AZ announced that in the 823 patient, Phase III, open-label, KESTREL trial, neither durvalumab monotherapy nor durvalumab plus tremelimumab improved overall survival compared to cetuximab, fluorouracil, cisplatin or carboplatin in patients with recurrent or metastatic head and neck squamous cell cancer. 
 
Published Research Updates
 
A long-term extension of 1,820 patients who completed the SIRROUND-D and SIRROUND-T Phase III trials, found that a reduction in rheumatoid arthritis symptoms and control of disease with sirukumab were maintained. No new safety conversion were found. The most common adverse events were infections.
 
In an extension of the Phase II DARWIN 1 & 2 trials, 739 patients continued for a total of four or more years in the Phase II, DARWIN 3, open label trial. The ACR20/50/70 responses were 89.3%/69.6%/49.1% with filgotinib plus MTX and 91.8%/69.4%/44.4% with filgotinib alone.
 
In a 12-week, 300 patient, Phase IIb trial, reproxalap reduced signs and symptoms of dry eye disease compared to placebo in patients with dry eye disease. 
 
In a 120 patient, Phase II trial, treatment with pevonedistat and azacitidine resulted in overall survival of 21.8 months compared to 19 months with azacitidine alone in patients with higher-risk myelodysplastic syndromes (MDS), chronic myelomonocytic leukemia (CMML) or low-blast acute myeloid leukemia (LB-AML) who had not previously received a hypomethylating agent.
 
In a 16-week, 3,021 patient, Phase III trial, treatment with tanezumab 5mg administered subcutaneously every 8 weeks significantly improved the WOMAC Pain and Physical Function score, but not in the Patient's Global Assessment of Osteoarthritis score compared to naproxen, celecoxib or diclofenac in patients with moderate-to-severe osteoarthritis of the hip or knee. Tanezumab 2.5mg did not differ from placebo in either of the primary endpoints.
 
In the 16-week, 567 patient, Phase III, BE VIVID trial, 85% of patients treated with bimekizumab achieved a 90% Psoriasis Area and Severity Index (PASI 90) compared to 50% with ustekinumab and 5% with placebo in patients with moderate-to-severe chronic plaque psoriasis.
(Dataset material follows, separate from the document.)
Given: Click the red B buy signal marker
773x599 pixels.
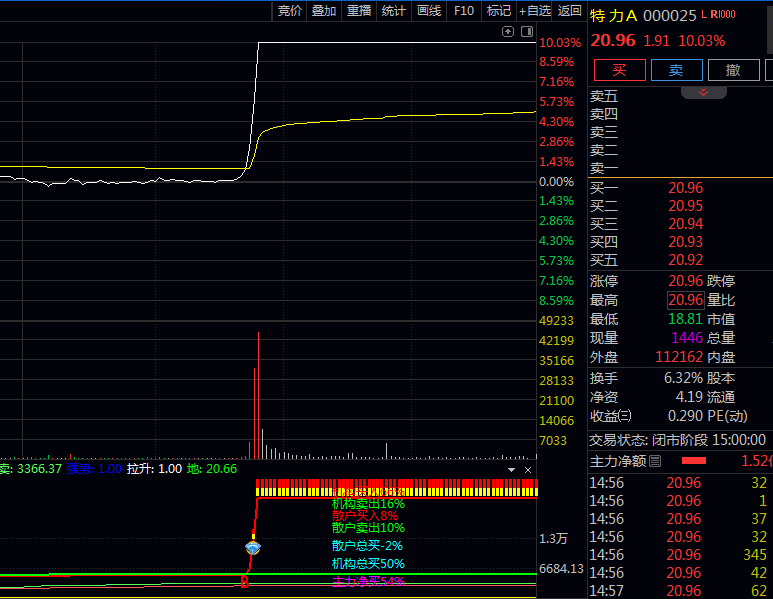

An Investigator Global Assessment (IGA) score of clear or almost clear (IGA 0/1) was achieved by 84% of bimekizumab patients compared to 53% with ustekinumab and 5% with placebo. In the 16-week, 435 patient, Phase III, BE READY trial, 91% of patients treated with bimekizumab achieved PASI 90 and 93% achieved IGA of 0/1 compared to 1% and 1% with placebo in patients with moderate-to-severe chronic plaque psoriasis.